Comment garantir que les patient·e·s gardent le contrôle de leurs données de santé en cas d’accroissement de la transformation numérique ?

Il est essentiel de renforcer les mesures de protection des données et de bien en informer les patient·e·s. Ceux-ci doivent pouvoir être certains de garder le contrôle de leurs informations. Par exemple, un consentement simple et accessible à la transmission de leurs données devrait être proposé. La transparence est essentielle pour instaurer un climat de confiance, indispensable à l’avancée de la transformation numérique dans le domaine de la santé.

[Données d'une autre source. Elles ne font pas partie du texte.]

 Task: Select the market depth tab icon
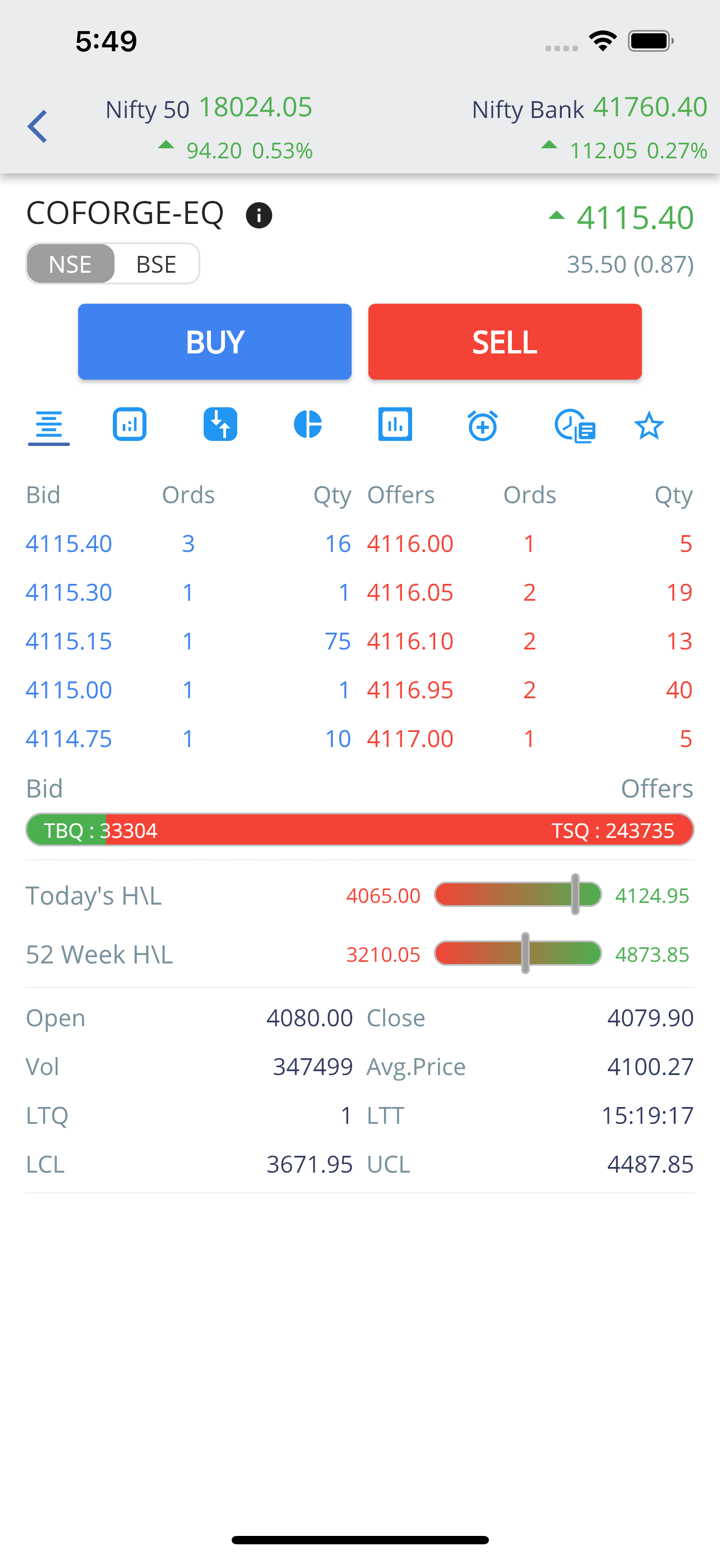point(48,427)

Quels obstacles voyez-vous à la mise en œuvre d’une stratégie nationale pour le partage sécurisé des données de santé ? Le fédéralisme ne risque-t-il pas de freiner ce processus ?

Notre système de santé est très fédéraliste, les cantons étant responsables d’une grande partie de l’offre de soins. Cependant, la transformation numérique ne peut atteindre son plein potentiel qu’avec une coordination nationale. Il est donc essentiel d’harmoniser les processus numériques entre cantons, bien que le fédéralisme continue de freiner cette avancée.

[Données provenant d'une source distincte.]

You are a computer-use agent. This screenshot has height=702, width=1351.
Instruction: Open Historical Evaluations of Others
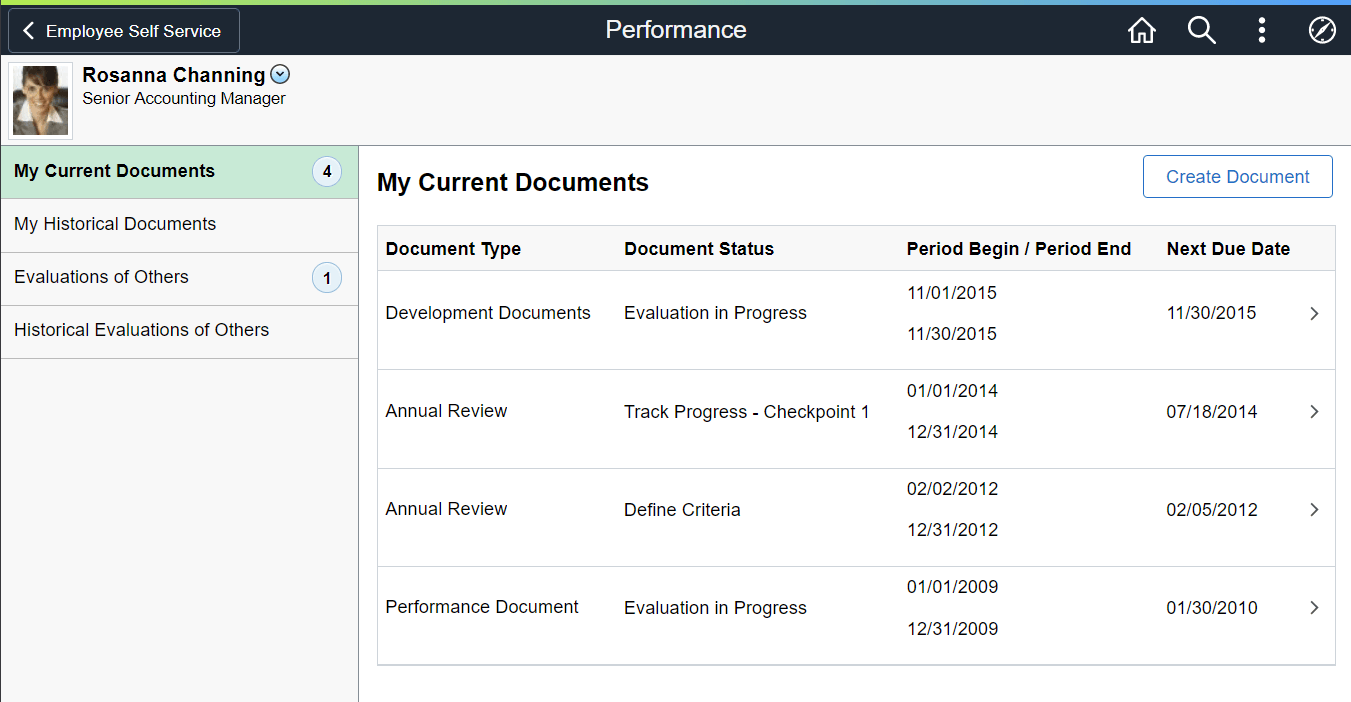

Quelle est votre vision à long terme pour la transformation numérique du système de santé suisse, et comment envisagez-vous de la réaliser ?

J’imagine un système de santé suisse entièrement interconnecté et centré sur les patient·e·s, où les technologies modernes sont pleinement utilisées. Les données de santé seraient échangées en toute sécurité entre les différents acteurs, permettant des mesures personnalisées et préventives. Les patient·e·s garderaient le contrôle de leurs données et participeraient activement aux décisions concernant leur santé. Atteindre cette vision exige une coopération renforcée entre la Confédération, les cantons, les communes et les prestataires privés, ainsi que des investissements conséquents dans les infrastructures numériques.

À propos d’Islam Alijaj

Islam Alijaj est un homme politique suisse, entrepreneur et défenseur des droits des personnes en situation de handicap. Depuis décembre 2023, il siège au Conseil national pour le Parti socialiste suisse (PS). Né avec une paralysie cérébrale, il milite activement pour l’inclusion, la mobilité, l’accessibilité et une politique sociale et sanitaire équitable. Sa carrière politique a débuté en 2022 au conseil communal de Zurich, où il s’engage pour une société inclusive permettant à chacun de vivre de manière autonome.